Zack Winestine’s Caravan/Prague is a first person documentary account of a 500-mile bicycle caravan across Europe.

Caravan/Prague: An Interview with Zack Winestine

Zack Winestine’s Caravan/Prague is a first person documentary account of a 500-mile bicycle caravan across Europe. The journey takes Winestine to Prague to protest against the International Monetary Fund and World Bank. Described as a “mobile utopian community,” the caravan represents an ideology in counterpoint to these vastly powerful corporate organizations. Riding on bicycles across gorgeous green landscapes, passing through beautiful European cities, the group makes an effort to live as a self-sustained community. There are ideological hurtles along the way, such as their goal of functioning without money, as well as looming conflicts with police checkpoints. Along the way, Winestine narrates in a quiet, even-handed way, sometimes bemused, at other times befuddled. As he draws closer to Prague, the increasing stress weighs down on his voice, and tension builds as utopian ideals come face to face with the powers that be. Caravan/Prague is a political film, but never comes off as a hectoring lecture from the far left. It’s more of a personal diary, where a personal belief system is put to the test. Winestine shared some insights with The House Next Door on his experience making the film.

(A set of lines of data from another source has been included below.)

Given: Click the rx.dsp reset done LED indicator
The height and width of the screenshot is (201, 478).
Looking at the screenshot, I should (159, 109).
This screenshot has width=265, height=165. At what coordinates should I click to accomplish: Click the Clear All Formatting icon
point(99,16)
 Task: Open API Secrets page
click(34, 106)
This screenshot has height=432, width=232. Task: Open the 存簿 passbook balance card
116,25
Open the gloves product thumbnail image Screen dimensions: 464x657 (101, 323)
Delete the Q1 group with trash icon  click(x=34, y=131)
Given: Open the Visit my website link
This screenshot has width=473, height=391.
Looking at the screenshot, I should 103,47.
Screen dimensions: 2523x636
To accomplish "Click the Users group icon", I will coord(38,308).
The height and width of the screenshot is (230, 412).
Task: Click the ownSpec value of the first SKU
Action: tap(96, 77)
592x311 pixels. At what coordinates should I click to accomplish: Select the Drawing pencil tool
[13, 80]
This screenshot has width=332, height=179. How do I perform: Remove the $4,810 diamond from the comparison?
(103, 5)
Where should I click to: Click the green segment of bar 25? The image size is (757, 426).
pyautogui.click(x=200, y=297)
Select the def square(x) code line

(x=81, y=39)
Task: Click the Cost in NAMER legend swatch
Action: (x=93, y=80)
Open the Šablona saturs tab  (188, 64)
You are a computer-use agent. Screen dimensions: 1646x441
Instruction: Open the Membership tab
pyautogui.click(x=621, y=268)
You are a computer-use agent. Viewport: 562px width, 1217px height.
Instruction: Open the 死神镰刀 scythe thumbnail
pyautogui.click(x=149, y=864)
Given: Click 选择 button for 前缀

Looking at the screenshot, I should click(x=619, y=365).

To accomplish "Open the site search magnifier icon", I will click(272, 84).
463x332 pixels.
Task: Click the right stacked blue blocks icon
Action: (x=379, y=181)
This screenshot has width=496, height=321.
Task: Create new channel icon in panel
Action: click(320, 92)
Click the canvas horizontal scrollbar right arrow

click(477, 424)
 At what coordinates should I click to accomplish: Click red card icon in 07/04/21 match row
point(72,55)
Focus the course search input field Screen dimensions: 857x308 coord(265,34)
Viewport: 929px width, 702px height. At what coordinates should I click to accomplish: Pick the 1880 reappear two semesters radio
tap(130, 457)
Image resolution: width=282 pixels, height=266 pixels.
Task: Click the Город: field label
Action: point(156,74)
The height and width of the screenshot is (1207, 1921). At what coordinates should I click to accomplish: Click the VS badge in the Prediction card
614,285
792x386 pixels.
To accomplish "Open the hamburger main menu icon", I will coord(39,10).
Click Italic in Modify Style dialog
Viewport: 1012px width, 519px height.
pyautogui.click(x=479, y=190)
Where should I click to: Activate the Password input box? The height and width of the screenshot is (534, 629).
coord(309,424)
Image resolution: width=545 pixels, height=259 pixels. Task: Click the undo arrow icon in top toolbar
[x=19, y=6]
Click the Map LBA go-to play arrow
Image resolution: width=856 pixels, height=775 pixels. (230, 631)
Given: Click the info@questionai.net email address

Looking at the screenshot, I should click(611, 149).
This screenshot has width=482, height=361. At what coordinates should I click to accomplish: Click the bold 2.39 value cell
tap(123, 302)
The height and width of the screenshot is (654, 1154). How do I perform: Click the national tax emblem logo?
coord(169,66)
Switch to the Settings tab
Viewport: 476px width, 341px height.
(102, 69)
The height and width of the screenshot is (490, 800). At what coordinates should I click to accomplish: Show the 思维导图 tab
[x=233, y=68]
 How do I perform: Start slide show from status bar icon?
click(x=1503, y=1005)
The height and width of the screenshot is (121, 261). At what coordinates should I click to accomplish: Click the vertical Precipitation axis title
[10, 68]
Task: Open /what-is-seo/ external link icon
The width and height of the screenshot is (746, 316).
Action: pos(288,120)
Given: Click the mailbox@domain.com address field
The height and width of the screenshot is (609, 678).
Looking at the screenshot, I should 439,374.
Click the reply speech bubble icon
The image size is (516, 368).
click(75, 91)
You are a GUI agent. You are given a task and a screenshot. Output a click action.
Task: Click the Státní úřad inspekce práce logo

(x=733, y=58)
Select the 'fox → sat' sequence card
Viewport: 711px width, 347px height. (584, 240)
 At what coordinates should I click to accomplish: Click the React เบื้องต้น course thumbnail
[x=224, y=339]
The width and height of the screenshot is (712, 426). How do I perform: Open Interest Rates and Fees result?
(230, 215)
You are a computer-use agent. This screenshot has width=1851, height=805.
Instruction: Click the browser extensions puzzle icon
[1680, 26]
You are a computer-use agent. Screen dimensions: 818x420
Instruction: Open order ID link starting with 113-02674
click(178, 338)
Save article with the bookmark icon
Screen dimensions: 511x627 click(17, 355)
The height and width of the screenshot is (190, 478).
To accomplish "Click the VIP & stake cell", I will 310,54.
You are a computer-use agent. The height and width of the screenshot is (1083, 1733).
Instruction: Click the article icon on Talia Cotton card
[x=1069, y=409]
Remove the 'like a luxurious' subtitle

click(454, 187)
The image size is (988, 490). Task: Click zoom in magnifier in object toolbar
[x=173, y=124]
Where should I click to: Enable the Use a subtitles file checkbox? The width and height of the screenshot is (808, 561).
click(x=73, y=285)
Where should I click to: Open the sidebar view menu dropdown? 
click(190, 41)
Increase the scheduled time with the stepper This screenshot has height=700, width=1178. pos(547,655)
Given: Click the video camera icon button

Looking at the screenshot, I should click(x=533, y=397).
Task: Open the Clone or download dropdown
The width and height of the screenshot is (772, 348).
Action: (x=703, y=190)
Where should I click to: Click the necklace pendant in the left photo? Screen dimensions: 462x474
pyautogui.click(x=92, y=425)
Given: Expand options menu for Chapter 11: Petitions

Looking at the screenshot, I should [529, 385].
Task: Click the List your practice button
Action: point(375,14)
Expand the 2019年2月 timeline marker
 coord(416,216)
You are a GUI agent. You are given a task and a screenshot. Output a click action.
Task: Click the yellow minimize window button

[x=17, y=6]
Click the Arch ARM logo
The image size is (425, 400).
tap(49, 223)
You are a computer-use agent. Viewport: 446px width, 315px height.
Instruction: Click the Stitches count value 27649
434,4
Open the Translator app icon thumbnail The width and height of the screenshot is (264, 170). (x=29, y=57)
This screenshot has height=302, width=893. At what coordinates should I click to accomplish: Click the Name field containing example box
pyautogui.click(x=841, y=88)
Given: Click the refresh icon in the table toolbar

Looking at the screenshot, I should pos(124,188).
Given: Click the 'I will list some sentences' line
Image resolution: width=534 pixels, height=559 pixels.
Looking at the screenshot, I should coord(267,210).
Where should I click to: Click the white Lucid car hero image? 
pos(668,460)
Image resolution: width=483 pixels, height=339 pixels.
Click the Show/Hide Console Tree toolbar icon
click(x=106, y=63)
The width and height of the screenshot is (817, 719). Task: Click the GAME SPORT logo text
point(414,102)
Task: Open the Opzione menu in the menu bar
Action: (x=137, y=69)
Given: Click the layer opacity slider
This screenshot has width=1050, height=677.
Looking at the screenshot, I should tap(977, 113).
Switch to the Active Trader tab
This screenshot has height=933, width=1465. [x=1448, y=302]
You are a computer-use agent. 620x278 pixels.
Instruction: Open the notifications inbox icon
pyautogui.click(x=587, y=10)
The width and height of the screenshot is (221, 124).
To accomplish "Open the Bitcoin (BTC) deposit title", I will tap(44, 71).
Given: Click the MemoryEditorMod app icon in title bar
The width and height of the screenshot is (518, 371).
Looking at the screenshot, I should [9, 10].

When you documented your 500-mile journey from Germany to the Czech Republic, were you thinking ahead to make Caravan/Prague, or did that evolve along with your experience?

When I set off to join the caravan, I hoped to make a film, but I really had no idea if it would be possible. I brought along a DV camera, but I knew that the chances were high that other participants in the caravan would veto the idea—among many globalization activists there was tremendous skepticism about any kind of media coverage. At the opening meeting of the caravan, the night before we left Hanover, I introduced myself and asked for permission to film. Somewhat to my surprise, people agreed that I could do so as long as I respected the wishes of those individuals who didn’t want to appear on camera. There were about ten people who didn’t wish to be filmed and I was constantly watching to make sure that they didn’t appear within the camera’s field of view—this is one reason that there are almost no wide shots of the caravan in the film!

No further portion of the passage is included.